RapidSSL wildcard certificates are a relatively affordable (compared to most of its competition) wildcard SSL certificates that can be used to deploy HTTPS services using SSL encryption for any subdomains of your domain. If you need to provide several domains over HTTPS, buying separate SSL certificates for each one of them can be quite costly, therefore a cost-effective wildcard certificate provider becomes interesting.

RapidSSL certificates are signed by GeoTrust:

RapidSSL Certificates are X.509 Certificates with SSL Extensions that chain to GeoTrust’s trusted root(s) and that are vetted to a specified level domain and may be used in connection with all next level higher domains that contain the specified vetted level domain.

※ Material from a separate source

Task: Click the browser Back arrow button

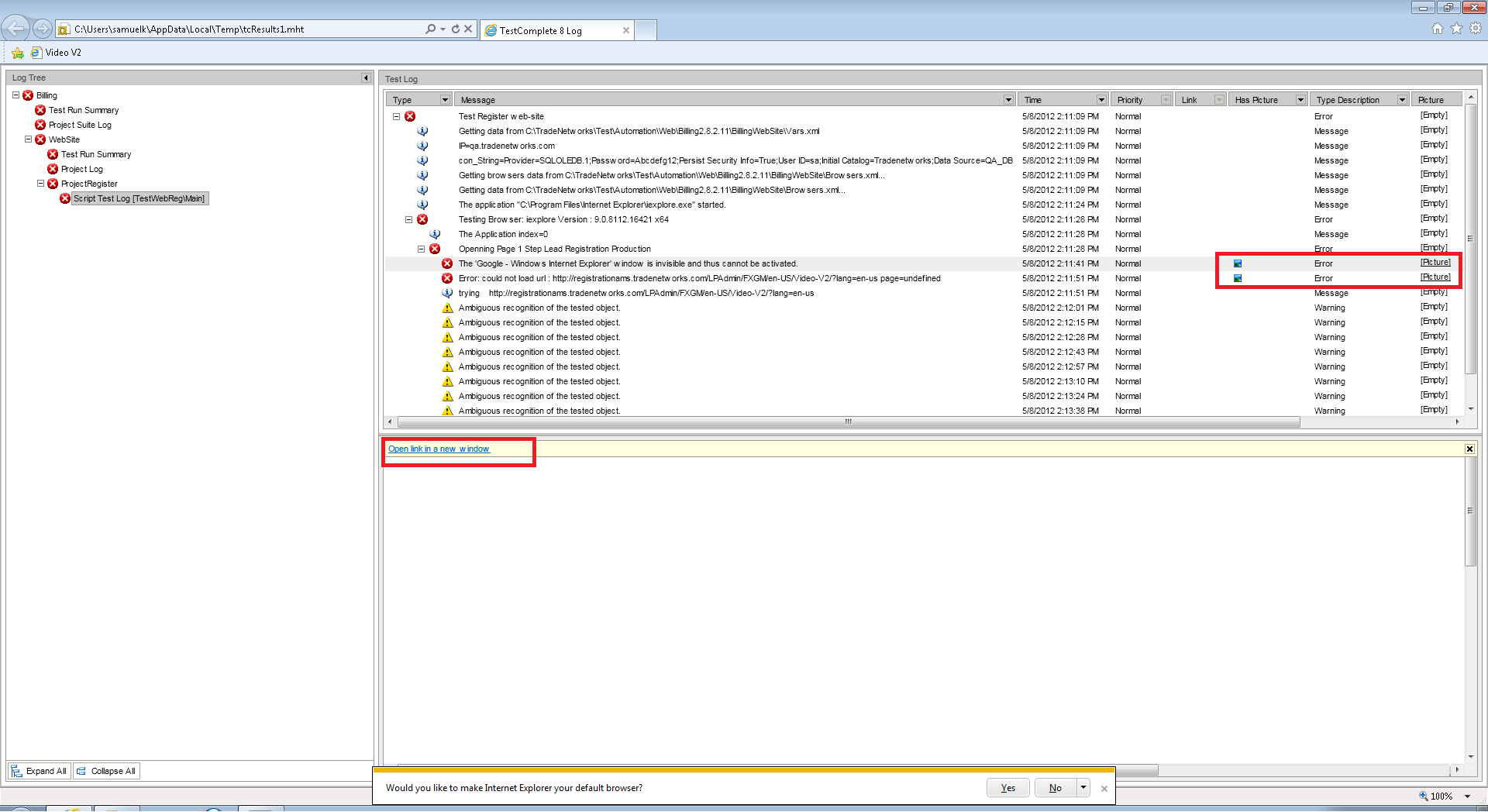Action: pos(16,29)
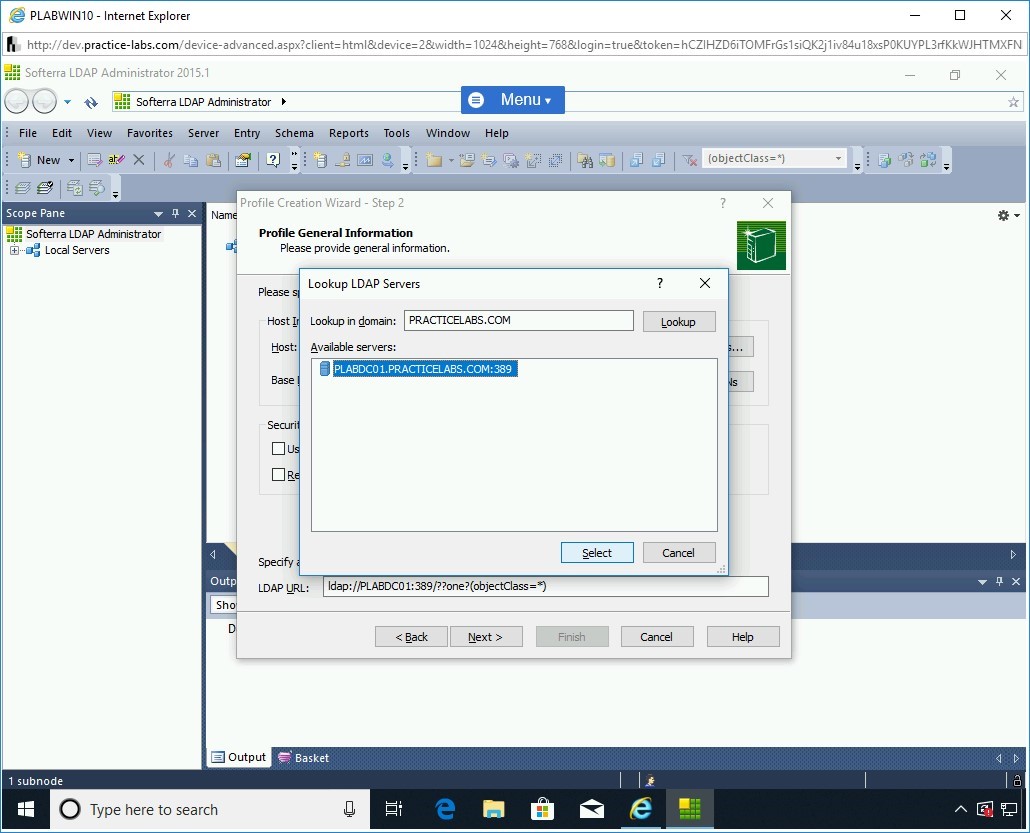This screenshot has height=833, width=1030.
Task: Click the Paste clipboard icon
Action: [x=213, y=160]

Source: http://www.geotrust.com/resources/cps/pdfs/RapidSSLCPS-Version1.0.pdf

Getting Started

To obtain an SSL certificate you need to:

  1. Generate a private key
  2. Generate and provide a Certificate Signing Request (CSR) file

Generate a Private Key

$ openssl genrsa -out private-key.pem 2048

Generate a CSR

$ openssl req -new -key private-key.pem -out csr.pem

CSR creation is an interactive process. You should respond to questions the script asks, as follows:

  • Country Name: Use the two-letter ISO code for the country, for example: US or UK.
  • State or Province: Spell out the name in its entirety. For instance, type “New York”, not: “NY”
  • Company: Use only latin character of the name. Omit any other characters, including: ampersand.
  • Organizational Unit: indicate your wildcard domain, e.g.: *.example.com
  • Common Name: indicate your wildcard domain, e.g.: *.example.com

Leave all other fields blank, including the e-mail.

Obtaining Certificate

Once you purchase your certificate and submit the CSR, RapidSSL will e-mail you two keys: Web Server CERTIFICATE and INTERMEDIATE CA. Save them in files correspondingly named: cert.pem and ca.pem

Check the two files to make they are valid and compatible using a handy online tool, such as: http://sslchecker.com/matcher

Option 1: Deploying through the AWS Management Console

In the Listeners section of your AWS ELB configuration, add an HTTPS listener and add a new certificate. In the Upload a new SSL Certificate form, enter the contents of the cert.pem into Public Key Certificate field, contents of the private-key.pem into the Private Key field and the contents of the ca.pem into: the Certificate Chainfield.

Using AWS IAM Tools

Install AWS IAM Tools. On your Mac you can do it using Brew:

$ brew install aws-iam-tools.

Follow the instructions provided by the brew post-install screen to configure IAM tools and set AWS credentials for it.

Uploading a new cert

Once you have the IAM tools working:

$ iam-servercertupload -b cert.pem -k private-key.pem -c ca.pem -s SomeWildcardCert

Replace SomeWildcardCert with whatever name you want the new cert to appear under in the AWS Admin Console.